▶ [Exercise goal]:
The line holding "Weight Loss 4 You (560, 1447)" and all lines that follow it to the end of the data: return these exactly, and nothing more.

= Beginning of Section =

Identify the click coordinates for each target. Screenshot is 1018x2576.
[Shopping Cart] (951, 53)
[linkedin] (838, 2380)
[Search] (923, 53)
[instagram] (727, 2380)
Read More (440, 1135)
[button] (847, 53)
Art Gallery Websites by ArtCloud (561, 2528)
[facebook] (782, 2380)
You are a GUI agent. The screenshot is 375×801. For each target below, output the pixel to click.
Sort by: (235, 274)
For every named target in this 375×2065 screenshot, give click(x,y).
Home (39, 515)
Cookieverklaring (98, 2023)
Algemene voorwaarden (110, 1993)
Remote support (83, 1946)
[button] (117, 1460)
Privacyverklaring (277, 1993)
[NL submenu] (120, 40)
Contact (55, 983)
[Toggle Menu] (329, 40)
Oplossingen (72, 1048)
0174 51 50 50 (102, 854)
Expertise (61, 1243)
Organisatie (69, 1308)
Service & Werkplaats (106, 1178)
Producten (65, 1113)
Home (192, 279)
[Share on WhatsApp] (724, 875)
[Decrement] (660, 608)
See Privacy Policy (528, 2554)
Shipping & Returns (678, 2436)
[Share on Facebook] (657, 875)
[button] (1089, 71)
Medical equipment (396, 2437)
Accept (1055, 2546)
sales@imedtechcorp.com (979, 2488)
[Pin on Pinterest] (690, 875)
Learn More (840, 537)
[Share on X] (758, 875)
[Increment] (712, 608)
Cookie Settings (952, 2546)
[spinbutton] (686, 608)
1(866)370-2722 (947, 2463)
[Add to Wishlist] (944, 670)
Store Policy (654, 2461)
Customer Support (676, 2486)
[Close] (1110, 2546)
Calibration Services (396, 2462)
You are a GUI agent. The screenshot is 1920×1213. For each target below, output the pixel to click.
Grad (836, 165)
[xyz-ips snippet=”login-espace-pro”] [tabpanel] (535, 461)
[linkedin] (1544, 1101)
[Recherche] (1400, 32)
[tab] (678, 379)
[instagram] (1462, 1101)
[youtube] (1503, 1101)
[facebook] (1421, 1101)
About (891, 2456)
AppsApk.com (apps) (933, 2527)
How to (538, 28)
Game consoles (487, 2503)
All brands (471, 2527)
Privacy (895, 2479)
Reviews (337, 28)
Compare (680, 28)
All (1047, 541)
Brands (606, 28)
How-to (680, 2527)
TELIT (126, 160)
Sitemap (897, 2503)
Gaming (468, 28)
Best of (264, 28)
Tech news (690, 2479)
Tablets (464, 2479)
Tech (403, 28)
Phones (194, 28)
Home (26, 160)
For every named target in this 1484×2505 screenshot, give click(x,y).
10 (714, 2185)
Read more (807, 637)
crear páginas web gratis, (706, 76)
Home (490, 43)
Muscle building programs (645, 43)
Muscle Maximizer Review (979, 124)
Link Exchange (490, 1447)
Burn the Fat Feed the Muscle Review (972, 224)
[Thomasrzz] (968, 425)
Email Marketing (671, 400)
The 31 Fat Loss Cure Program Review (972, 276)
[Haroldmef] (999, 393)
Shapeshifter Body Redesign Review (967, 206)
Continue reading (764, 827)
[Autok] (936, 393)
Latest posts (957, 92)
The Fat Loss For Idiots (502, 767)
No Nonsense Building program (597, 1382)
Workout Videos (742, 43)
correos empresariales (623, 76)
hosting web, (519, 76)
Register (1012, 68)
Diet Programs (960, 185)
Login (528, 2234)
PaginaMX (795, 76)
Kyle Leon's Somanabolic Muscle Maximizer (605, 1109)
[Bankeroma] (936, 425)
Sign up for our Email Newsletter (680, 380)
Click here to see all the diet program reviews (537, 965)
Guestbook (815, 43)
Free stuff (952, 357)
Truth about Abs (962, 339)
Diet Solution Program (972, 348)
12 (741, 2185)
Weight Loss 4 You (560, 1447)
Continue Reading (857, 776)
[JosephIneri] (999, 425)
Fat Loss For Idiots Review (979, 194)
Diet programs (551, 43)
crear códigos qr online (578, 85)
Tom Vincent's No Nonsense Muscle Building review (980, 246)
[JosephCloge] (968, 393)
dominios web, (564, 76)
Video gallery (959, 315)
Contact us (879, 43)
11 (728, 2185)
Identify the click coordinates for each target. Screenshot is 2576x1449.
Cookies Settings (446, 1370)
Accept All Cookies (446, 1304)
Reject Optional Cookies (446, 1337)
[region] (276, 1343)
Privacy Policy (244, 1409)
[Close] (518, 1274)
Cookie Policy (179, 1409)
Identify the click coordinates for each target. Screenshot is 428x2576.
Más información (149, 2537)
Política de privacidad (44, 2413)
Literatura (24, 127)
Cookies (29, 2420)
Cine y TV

= End of Section =

▶ [Reply to the exercise]:
Weight Loss 4 You (560, 1447)
Continue Reading (857, 776)
[JosephIneri] (999, 425)
Fat Loss For Idiots Review (979, 194)
Diet programs (551, 43)
crear códigos qr online (578, 85)
Tom Vincent's No Nonsense Muscle Building review (980, 246)
[JosephCloge] (968, 393)
dominios web, (564, 76)
Video gallery (959, 315)
Contact us (879, 43)
11 (728, 2185)
Identify the click coordinates for each target. Screenshot is 2576x1449.
Cookies Settings (446, 1370)
Accept All Cookies (446, 1304)
Reject Optional Cookies (446, 1337)
[region] (276, 1343)
Privacy Policy (244, 1409)
[Close] (518, 1274)
Cookie Policy (179, 1409)
Identify the click coordinates for each target. Screenshot is 428x2576.
Más información (149, 2537)
Política de privacidad (44, 2413)
Literatura (24, 127)
Cookies (29, 2420)
Cine y TV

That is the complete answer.